After hunting for quite awhile I missed this tall prewar Schwinn straightbar frame($129) and fenders($256) today; I went to get a cup of coffee and didn't get my cellphone calendar reminder I need to start using a bidding service. (The tall fork & truss rods sold last week, before the frame was posted.)
http://rover.ebay.com/rover/1/711-5...0001&campid=5335809022&icep_item=302910944145


----------



## fordmike65 (Oct 9, 2018)

KingSized HD said:


> After hunting for quite awhile I missed this tall prewar Schwinn straightbar frame($129) and fenders($256) today; I went to get a cup of coffee and didn't get my cellphone calendar reminder I need to start using a bidding service. (The tall fork & truss rods sold last week, before the frame was posted.)
> https://www.ebay.com/itm/VINTAGE-PR...02910944145?oid=302910938611&autorefresh=true
> View attachment 880909
> 
> View attachment 880910



PM sent


----------



## vincev (Oct 9, 2018)

Well I missed out on a deal today ! I had a coupon for 20% off at our local Chinese restaurant and it expired a day earlier.


----------



## catfish (Oct 9, 2018)




----------



## bikewhorder (Jan 1, 2022)

Damn, I bet they went cheap!


----------



## bikebozo (Jan 1, 2022)

A bike like this In original condition , sold at the flea market near my house for 450.00 , a week later a kid came in with a multi-colored blue bird and sold it for 250.00  to the people in the 1st row inside the entry gate.

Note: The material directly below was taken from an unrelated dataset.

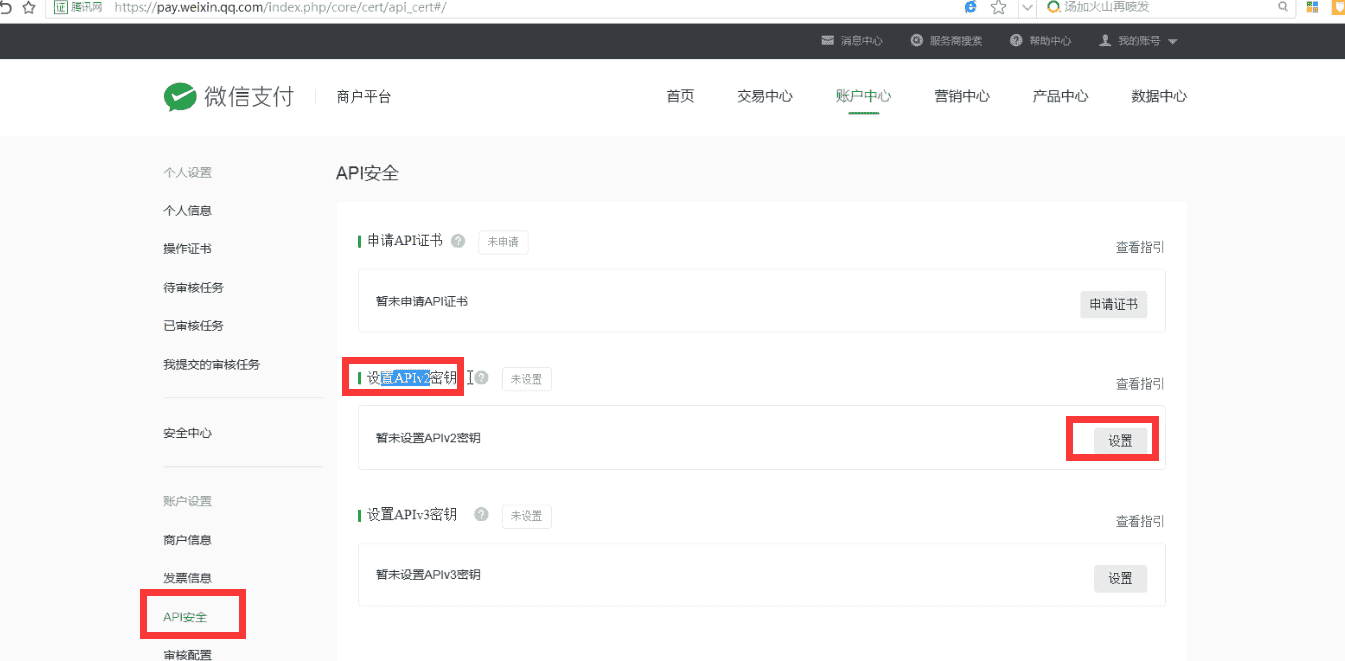Click the 我的账号 person icon
The width and height of the screenshot is (1345, 661).
tap(1103, 40)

One thing about living down here is , a lot of people come down to retire , and sell there collections . The markets are usually good for getting stuff . This market is where  I   found the possibly  oldest motorcycle  discovered In America,Mike Wolfe from American Pickers recently bought it from the man I sold it to 30 years ago,also I found the oldest known American bicycle race trophy here , dated jan. 11th 1869 . Certainly not bragging , only telling the historical fact


----------